À force de boss­er pour vous mieux servir, amis lecteurs, et de me plonger dans des écrits d’une pro­fondeur que je ne soupçon­nais point, j’ai décou­vert quelques vérités dont je voudrais que vous vous pénétrassiez.

  • C’est une grave erreur de faire enseign­er l’art du théâtre par des comé­di­ens, comme on le pra­tique encore de-ci de-là. Ces choses s’apprennent main­tenant à l’Université, qui a créé des chaires pour cela et col­la­tionne des diplômes.
  • D’une manière générale, l’enseignement élé­men­taire con­tem­po­rain ban­nit le par cœur. Les étu­di­ants étant donc mal pré­parés à appren­dre leurs rôles, il con­vient de soulager leur angoisse face à cette tâche rebu­tante, en n’attachant plus au texte qu’une faible attention.
  • En découle l’importance de la mise en scène, qui devient l’objet de véri­ta­bles recherch­es, de sorte qu’on peut à bon droit par­ler de théâtre-laboratoire.

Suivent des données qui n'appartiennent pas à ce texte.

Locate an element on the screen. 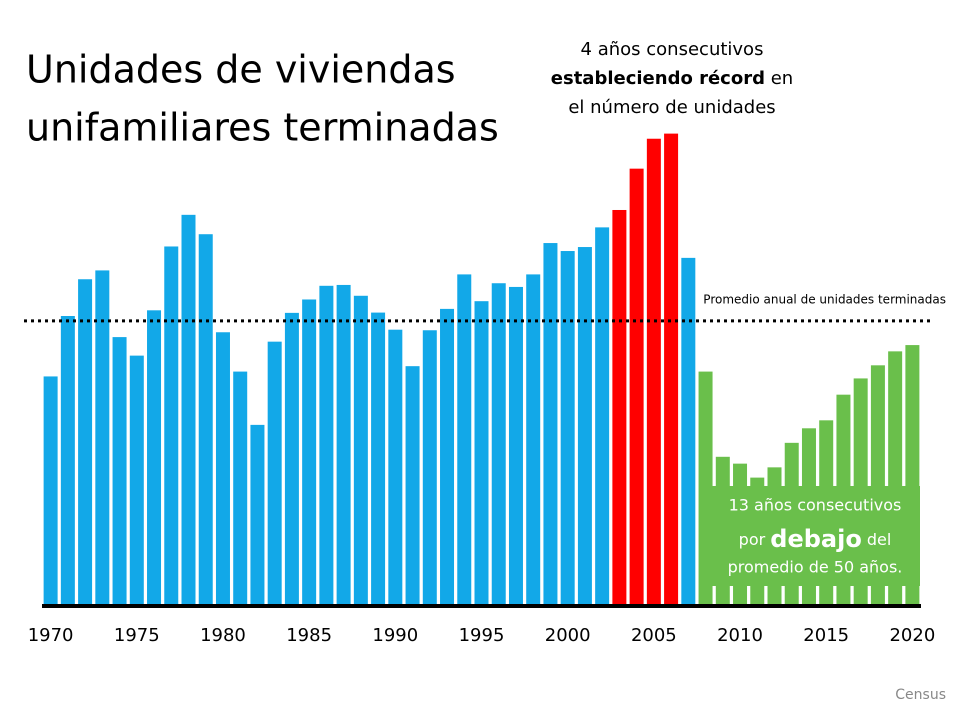 Image resolution: width=960 pixels, height=720 pixels. x-tick-label: 1985 is located at coordinates (309, 636).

À vrai dire, les théoriciens n’attendirent pas la Sor­bonne pour dis­sert­er du sujet et cela don­na lieu à de grands débats dès la fin du XIXe siè­cle. Ces querelles d’écoles aboutirent à des change­ments si pro­fonds qu’on par­la, à bon escient vous allez le con­stater, d’une révo­lu­tion coper­ni­ci­enne lorsqu’on sup­pri­ma la boîte du souf­fleur, puis ein­steini­enne lors de la dis­pari­tion du rideau. Encore que cer­taines salles en soient restées à Coper­nic. Elles peu­vent néan­moins se hiss­er au niveau Ein­stein : il suf­fit pour cela de laiss­er le rideau levé, si tel est le vouloir du met­teur en scène avide d’affirmation de soi.

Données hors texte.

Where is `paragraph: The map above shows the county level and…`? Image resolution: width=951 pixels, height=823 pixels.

Au con­traire de ce qu’un esprit super­fi­ciel pour­rait croire de peu de con­séquence quant au déroule­ment de l’action, le ban­nisse­ment du rideau se révèle de la pre­mière impor­tance, expliquent les doctes, en ampli­fi­ant la com­mu­ni­ca­tion entre salle et plateau. On a même vu, dans un tel esprit de com­mu­nion, des met­teurs en scène exiger que la salle restât allumée. On ne voy­ait, m’a‑t-on rap­porté, plus très bien la scène, mais peu importe. Nous n’en étions d’ailleurs pas là à La Baule mais, autre tic rel­e­vant du même souci, les pre­mières répliques étaient don­nées dans la salle.

Notez que je n’ai rien là-con­tre. De cette pra­tique, les très grands savent tir­er des effets remar­quables : Madame Mnouchkine, par exem­ple. Mais il ne faudrait pas que cela devînt un must, comme dis­ent les per­son­nes de qualité.

Faute de se pou­voir débar­rass­er tout à fait du texte, on peut le con­tourn­er. Christophe Luthringer don­nait une illus­tra­tion de cette ressource. Existe dans La Sur­prise de l’amour un per­son­nage sec­ondaire, le Baron, qui plaisante les réti­cences amoureuses de Lelio en de rares appari­tions sur scène. Il était l’autre soir omniprésent, ou peu s’en faut. Muet, vêtu à la manière d’un fakir, il se livrait à d’étranges pass­es de mag­né­tiseur, cen­sées faire naître l’amour entre Lelio et la comtesse. C’était un enchante­ment de le voir manier des sortes de feux de Ben­gale, mais n’avait rien à faire avec les litotes des pro­tag­o­nistes en proie aux émois d’un attrait réciproque qui les effraye.

Les deux jeunes comé­di­ennes jouant la comtesse et Colom­bine étaient ravis­santes, et douées de sur­croît : cela crevait les yeux à seule­ment observ­er leur jeu quand elles écoutaient leur partenaire.

On regret­tait qu’elles fussent si mal dirigées. On aurait voulu leur rap­pel­er ce qu’écrivait Stanislavs­ki vers la fin de son exis­tence (1863–1938), toute con­sacrée au théâtre, ami de Tchekhov, et qui en avait vu de toutes les couleurs en sa Russie, à la scène comme à la ville : Une voix bien posée, un sens du rythme, une bonne dic­tion sont pareille­ment indis­pens­ables à ceux qui, jadis, chan­taient Dieu garde le Tsar comme à ceux qui main­tenant chantent l’Internationale. Non, le proces­sus de la créa­tion artis­tique ne change pas.